→ Written request 1
Use the table of subsidiaries sold back in 2009 and its notes to answer:
(a) Which business segment is listed for Dongguan Yaya?
(b) Who was the original seller that repurchased WonderAd?
(c) On what date was Jiahua acquired?
→ Written request 2
Write out the passage of the table of subsidiaries sold back in 2009 from "Dongguan Yaya(7)" to "individual unrelated to our company.", word for word.

→ Text to read
"""

The following table summarizes the acquired subsidiaries in the mobile handset advertising services segment and Internet advertising segment that were sold back to their original owners in 2009:

Acquisitions
Date of
acquisition
Business segment
Proceeds paidDate of
Disposal
Loss on
disposal
1.
Catchstone(1)
2007-4-16  
Internet advertising
$14,489,647  2009-12-22  $11,560,617  
2.
WonderAd(2)
2007-9-15  
Internet advertising
$14,926,003  2009-11-30  $14,926,003  
3.
Jiahua(3)
2007-8-15  
Internet advertising
$7,659,158  2009-12-1  $7,659,158  
4.
Wangmai(4)
2007-9-1  
Internet advertising
$2,749,158  2009-12-14  $2,749,158  
5.
Jichuang(5)
2007-12-1  
Internet advertising
$366,032  2009-8-24  $366,032  
6.
1024(6)
2008-3-1  
Internet advertising
$3,397,124  2009-12-18  $3,397,124  
7.
Dongguan Yaya(7)
2007-10-1  
Mobile handset advertising services
$1,540,612  2009-2-28  $1,588,110  

(1)The original sellers which subsequently repurchased Catchstone were Only Education Holding Limited and Maxnew Holdings Limited, BVI companies owned by a single PRC individual unrelated to our company.
(2)The original seller which subsequently repurchased WonderAd was Megajoy Pacific Limited, a BVI company ultimately owned by seven PRC individuals unrelated to our company.
(3)The original sellers which subsequently repurchased Jiahua were two PRC individuals unrelated to our company.

"""

→ Provided data

"""

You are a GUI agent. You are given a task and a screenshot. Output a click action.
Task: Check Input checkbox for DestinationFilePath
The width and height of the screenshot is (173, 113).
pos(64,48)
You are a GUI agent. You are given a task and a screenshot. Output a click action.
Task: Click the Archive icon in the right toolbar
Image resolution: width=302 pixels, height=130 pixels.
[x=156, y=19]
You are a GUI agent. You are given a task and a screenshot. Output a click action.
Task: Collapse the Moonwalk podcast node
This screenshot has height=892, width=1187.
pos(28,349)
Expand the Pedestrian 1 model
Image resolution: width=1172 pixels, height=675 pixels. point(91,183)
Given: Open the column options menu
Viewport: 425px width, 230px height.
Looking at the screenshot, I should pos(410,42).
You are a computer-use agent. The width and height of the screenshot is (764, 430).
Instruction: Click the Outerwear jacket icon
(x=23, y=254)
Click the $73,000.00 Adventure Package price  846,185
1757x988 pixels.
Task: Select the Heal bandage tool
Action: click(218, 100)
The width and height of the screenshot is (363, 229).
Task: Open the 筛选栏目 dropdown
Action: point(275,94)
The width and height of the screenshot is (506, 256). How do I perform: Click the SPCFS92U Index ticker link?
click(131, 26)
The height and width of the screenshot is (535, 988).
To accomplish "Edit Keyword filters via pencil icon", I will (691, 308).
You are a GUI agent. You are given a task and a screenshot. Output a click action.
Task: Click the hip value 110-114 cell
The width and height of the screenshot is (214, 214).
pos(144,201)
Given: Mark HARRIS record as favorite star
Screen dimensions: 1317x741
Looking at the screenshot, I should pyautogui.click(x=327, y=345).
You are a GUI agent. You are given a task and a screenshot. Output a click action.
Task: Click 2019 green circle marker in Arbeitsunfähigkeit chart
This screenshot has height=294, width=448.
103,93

"""

→ Expected output 1
(a) Mobile handset advertising services.
(b) Megajoy Pacific Limited, a BVI company ultimately owned by seven PRC individuals unrelated to the company.
(c) 2007-8-15.

→ Expected output 2
Dongguan Yaya(7)
2007-10-1  
Mobile handset advertising services
$1,540,612  2009-2-28  $1,588,110  

(1)The original sellers which subsequently repurchased Catchstone were Only Education Holding Limited and Maxnew Holdings Limited, BVI companies owned by a single PRC individual unrelated to our company.